--- INFORMATION Enclosed Below ---
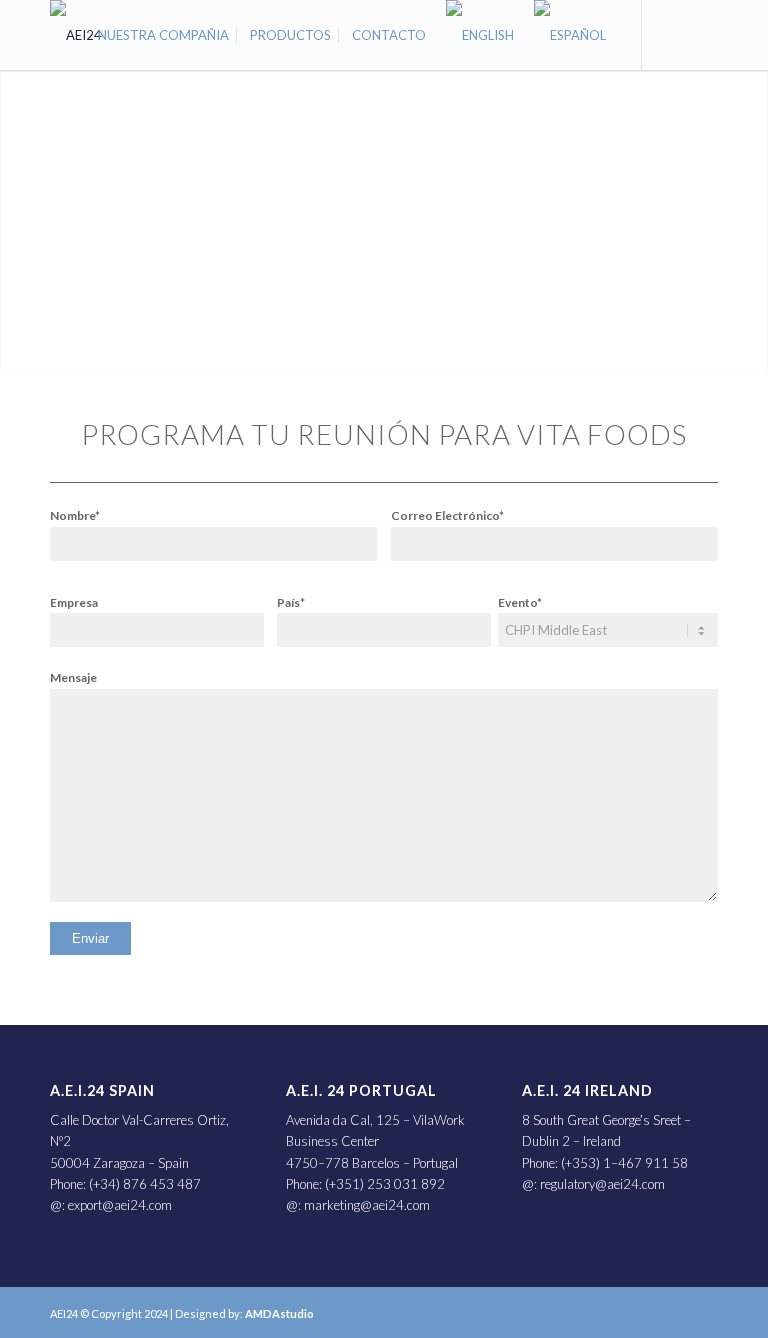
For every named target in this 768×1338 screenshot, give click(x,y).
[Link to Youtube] (703, 34)
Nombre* (75, 515)
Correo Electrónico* (447, 515)
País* (291, 602)
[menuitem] (163, 35)
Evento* (520, 602)
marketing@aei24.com (367, 1205)
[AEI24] (76, 35)
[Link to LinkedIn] (673, 34)
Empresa (74, 602)
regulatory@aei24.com (602, 1184)
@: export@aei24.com (111, 1205)
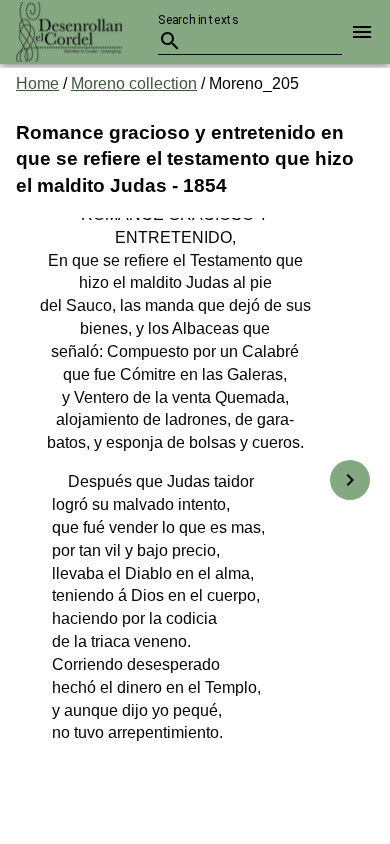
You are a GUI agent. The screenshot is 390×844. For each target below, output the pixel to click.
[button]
--- End of Enclosed INFORMATION ---
ASSIGNMENT: Now reproduce all of the entries precisely, with no pictures in the copy.

ANSWER AREA:
For every named target in this 768×1338 screenshot, give click(x,y).
[Link to Youtube] (703, 34)
Nombre* (75, 515)
Correo Electrónico* (447, 515)
País* (291, 602)
[menuitem] (163, 35)
Evento* (520, 602)
marketing@aei24.com (367, 1205)
[AEI24] (76, 35)
[Link to LinkedIn] (673, 34)
Empresa (74, 602)
regulatory@aei24.com (602, 1184)
@: export@aei24.com (111, 1205)
You are a GUI agent. The screenshot is 390×844. For each target below, output the pixel to click.
[button]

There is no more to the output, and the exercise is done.